Last week’s Autumn Budget saw the Chancellor of the Exchequer, Philip Hammond deliver a number of points that may be particularly relevant to the recruitment and contracting community.
Ahead of the budget there was much anticipation with many awaiting news on key business-related topics however some of the specific points anticipated were somewhat ‘brushed over’ by Mr Hammond leaving some remaining areas of grey. Initial reaction to the budget has been mixed with positives and negatives being highlighted.
We’ve summarised some of the key industry specific points below:
This was an area of anticipation as the recruitment industry held its breath over the possibility of the IR35 review (implemented into the public sector earlier this year) being dragged across into the private sector. Very little detail was offered by Hammond in this regard however it was later printed that there was to be a consultation into how non-compliance in the private sector can be tackled effectively with the paper stating; “a possible next step would be to extend the recent public-sector reforms to the private sector”. This consultation is due to be published in 2018. Such an event could present a major headache for certain contractors therefore it is advised that responses to any proposal should be voiced at the earliest point possible.
The subject of Tax avoidance has had significant coverage this year with the introduction of new clauses into the Criminal Finance Act and major press coverage surrounding the infamous Paradise Papers amongst high profile public figures. Hammond did express the government’s determination to continue to tackle this issue, making particular reference to tackling and assessing non-compliance for offshore tax evaders, tackling double taxation relief, cracking down on online VAT Fraud as well as exploring ways that digital platforms can ensure correct levels of tax are paid.

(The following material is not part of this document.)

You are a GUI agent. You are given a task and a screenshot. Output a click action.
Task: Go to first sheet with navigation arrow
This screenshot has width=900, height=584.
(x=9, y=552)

In the budget, Mr Hammond also made reference to the Taylor Review published in July this year. The review explored modern working practices including the implications on new forms of work as well as employer’s responsibilities and the rights of workers. It was announced within the Budget that a formal response to the review will be published, exploring the case for reforms in light of Matthew Taylors findings. Particular areas to be reviewed as part of the Taylor Review appear to include; a reversal on the burden of proof when determining employment status, Zero hour contracts, Licensing across the recruitment industry, Premiums for atypical workers and the creation of a new type of status; ‘Dependant Contractors’.
A positive point to take from the budget was confirmation that The VAT registration threshold for businesses has been frozen for the next two years at £85,000. There were concerns in the contracting community that any reduction to this threshold could amount to significant cash flow issues for many affected contractors.
In what can be seen as a potential boost to the construction sector and contractors working within it, the housing market will see a substantial investment in 2018, with the chancellor offering £44 billion in funding. Such a boost in funding in this area could inevitably lead to a host of new opportunities for those contractors concerned.
At first glance it would seem that the government have decided to hold off on implementing certain changes for now, but the promises to consult and further review certain topics do suggest that more change could well be on the way.
This budget does appear to present both positive and negative points for the recruitment and contracting industry for the year ahead. We will of course continue to update on any further developments that come to light as and when we have them.